One clear way to target youth disillusionment and apathy is for parties to place greater emphasis on issues that are of interest to the young. Climate change and the environment, for example, has been continually proven to be a key issue for young people. In a recent study it was found that whilst there are few generational differences in climate related beliefs, Gen-Z had higher risk perceptions and emotions when it comes to climate change. This highlights the so-called eco-anxiety of the young, and indicates how this issue could encourage higher turnout, should it become a prevalent issue in parties’ campaigns and manifestos. 

Climate change and the environment… continually proven as a key issue for young people

Another topic that I believe would be influential amongst the young is the costs and accessibility of higher education. Just recently we’ve seen changes to the loan system, with students starting their degree from 2023 onwards facing a lower income threshold of £25,000, and longer repayment periods. This, coupled with the high cost of living, which left prices rising faster than student loans in 2022-2023, has likely made many young people even more financially concerned than previously. As a result, I think parties who aim to make higher education more affordable will gain a large portion of youth votes and likely spur many young people to the voting booth. 

But aside from key issues such as these, I believe changes to citizenship education in schools would be one key way to increase youth turnout. According to surveys 49% of young people think that education on politics and democracy is not extensive or available enough in schools. I think a more thorough and coordinated syllabus for citizenship studies would change this, ensuring it is not neglected by schools. A 2018 study by LSE suggested that introducing measures in secondary schools such as ‘civic and political workshops’ and ‘field trips to the polls’, could be effective ways to develop ‘political literacy’ and ‘self-efficacy’, possibly resulting in more young people voting.   

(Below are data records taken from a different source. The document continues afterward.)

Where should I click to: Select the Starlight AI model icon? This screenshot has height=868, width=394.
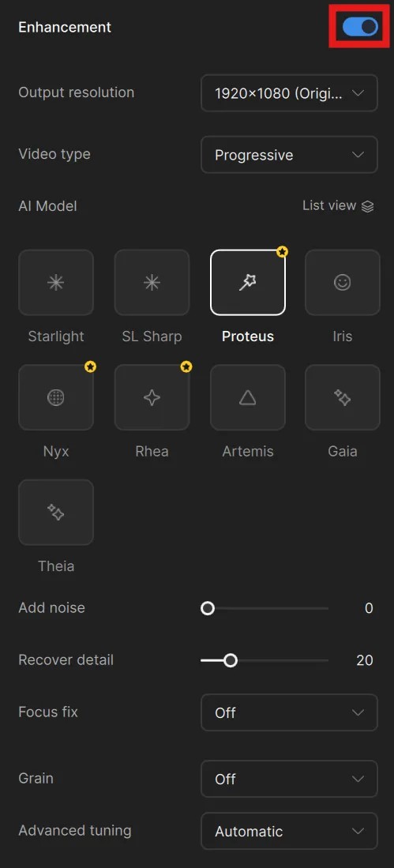tap(56, 282)
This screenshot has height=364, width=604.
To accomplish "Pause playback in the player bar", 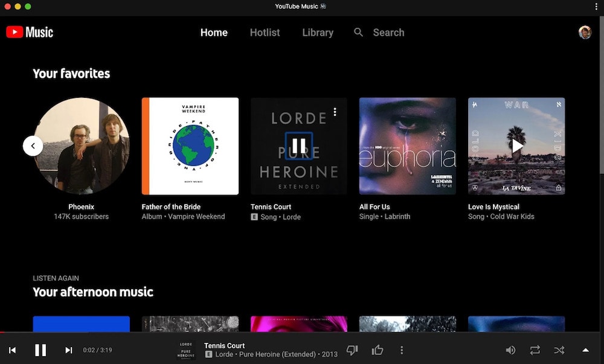I will (40, 350).
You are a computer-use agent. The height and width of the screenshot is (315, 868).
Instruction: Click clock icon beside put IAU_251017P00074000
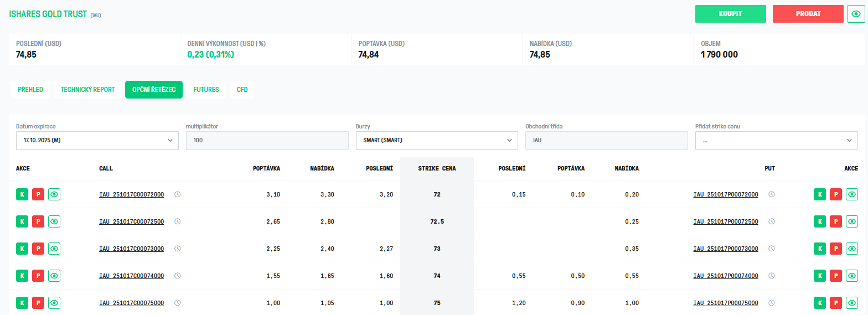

The UK’s system of voting is one that I believe heightens apathy and contributes to low voter turnout

My final suggestion is one I believe would benefit voter turnout not just for young people, but across generations, and it involves the UK’s FPTP voting system. The UK’s system of voting is one that I believe heightens apathy and contributes to low voter turnout. The number of safe seats provided through this system clearly limits the opportunity for change. It means that some votes are more valuable than others, and actually results in a large proportion of people not being represented by their MP of choice. This could arguably consolidate already present feelings of apathy amongst voters, leading people to conclude that their vote makes little difference and is, in fact, futile. A more proportional system, like that of Germany or the Netherlands, may be an effective way of lessening apathy and increasing turnout. 

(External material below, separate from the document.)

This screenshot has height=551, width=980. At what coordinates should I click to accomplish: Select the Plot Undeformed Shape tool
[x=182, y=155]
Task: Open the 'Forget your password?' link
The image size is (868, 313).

Overall, it is a combination of issues that results in such low youth voter turnout in the UK, and there is no singular solution to this. Key topics, such as climate change and higher education, would undoubtedly incentivise the young by illustrating that the outcomes of elections directly impact issues they care about. As well as this, I think changes to both citizenship education in schools and the FPTP system would encourage more young people to vote, as they would feel better informed and more represented.